El también periodista e investigador Sergio Aguayo, en su entrega semanal titulada “¿Quién es Enrique Peña Nieto?” (Reforma, 28 de noviembre de 2012), puntualiza por qué Peña presume de su obregonismo. Y, ciertamente, Peña canta loas a ese autoritarismo y, por su biografía, es notorio que quiere ser otro Álvaro Obregón (¿anda por ahí el émulo de Calles?). Ya puso la primera piedra de lo que será su Presidencia con el caso de Atenco, en su encuentro con los estudiantes en la Universidad Iberoamericana, en cómo ganó la elección y cómo ordenó, a través de Jesús Murillo Karam, sitiar las instalaciones del Congreso de la Unión con los militares del Estado Mayor Presidencial.
Está por verse si radicaliza el presidencialismo obregonista llevándolo a peores y mayores consecuencias o si vira de rumbo. Esto es más que dudoso al ver la designación de la mayoría de sus secretarios del despacho presidencial, a sus socios para ganar la postulación por el Partido Revolucionario Institucional y a quienes le ayudaron a financiar y lograr su ascenso contra viento y marea con la ayuda del Instituto Federal Electoral, el Tribunal Electoral del Poder Judicial de la Federación, Monex, Soriana y el propio Calderón, ya que ambos se entendieron a cambio de impunidad a los calderonistas, con todo y que nos salga con un salinismo si decide acusar a Genaro García Luna.
Si Peña decide imitar el presidencialismo obregonista –y como nunca las segundas partes son buenas– le espera a la nación un sexenio que puede hacer estallar la crisis general y su dimisión convertirse en la única salida-solución. Ha nombrado a puros dinosaurios con raras excepciones, que a su vez confirman la regla de que el fantasma de Obregón (sin ningún José Vasconcelos, ningún Calles, ni Adolfo de la Huerta, un Pani, etcétera), recorre el peñismo. Calderón favoreció al mexiquense como sucesor. Se entendió con él a las mil maravillas.

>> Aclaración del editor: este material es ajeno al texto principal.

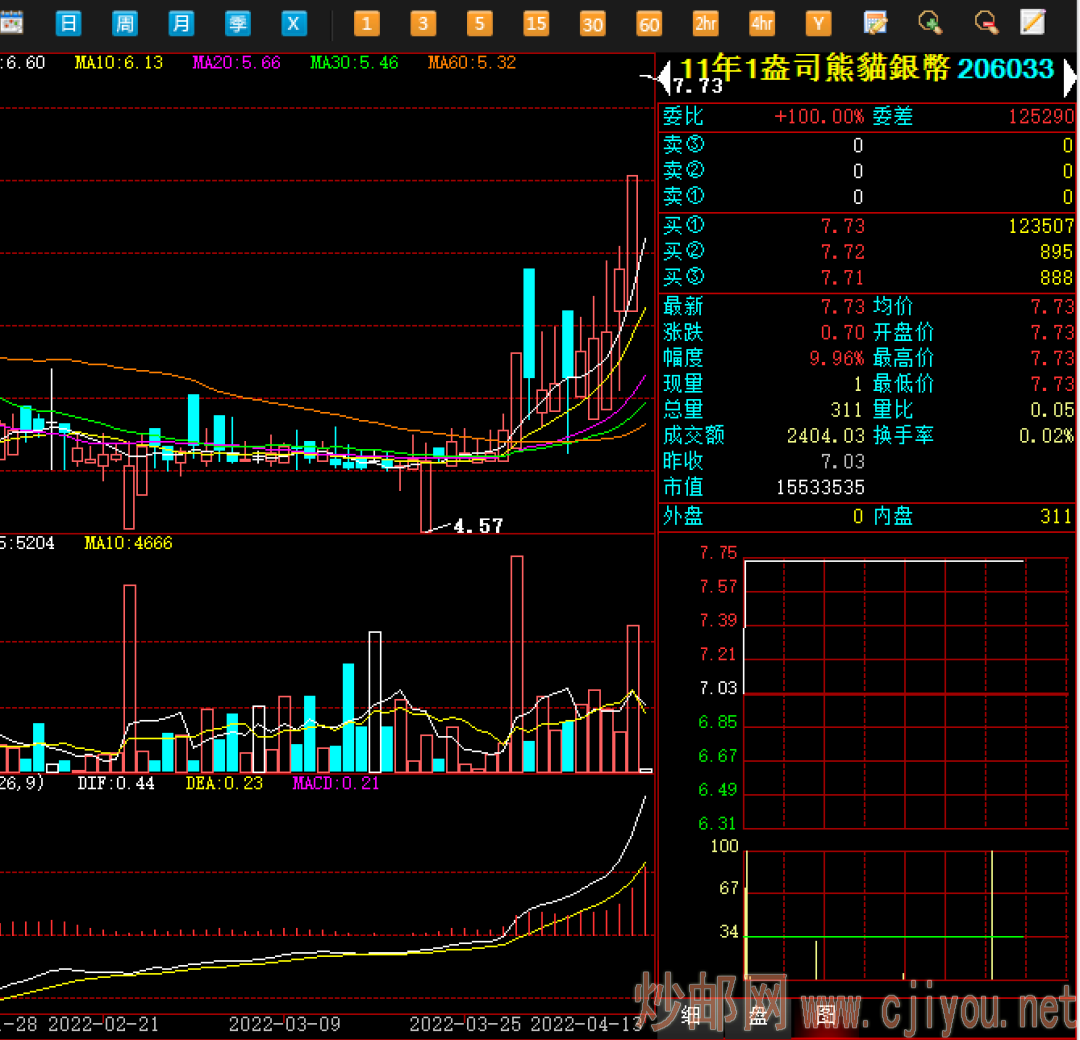Switch to the 细 (details) tab
Screen dimensions: 1080x1040
click(690, 1017)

Y es que Peña acusa inclinaciones más que del centro, a la derecha, directamente a la derechización apoyado por Televisa, su aliada política y económica. Tira hacia al salinismo con Salinas abiertamente. Y tiene su zedillismo a través de quien es su asesor en la sombra: Liébano Sáenz, el encuestador de las manipulaciones para confirmar que Peña era otra estrella. Es el obregonismo del rostro autoritario el que entusiasmó al Peña estudiante universitario del Opus Dei. Si así fuere, entonces, el país va derecho a la derecha y a agudizar la crisis. “Seguramente eso no le despeinará ni el copete. Pero tiene que saber que va a gobernar un país dividido (agrego: 19 millones contra 30 millones), enojado y en crisis”. El fantasma de Obregón anda a la par de la maldición de Calderón.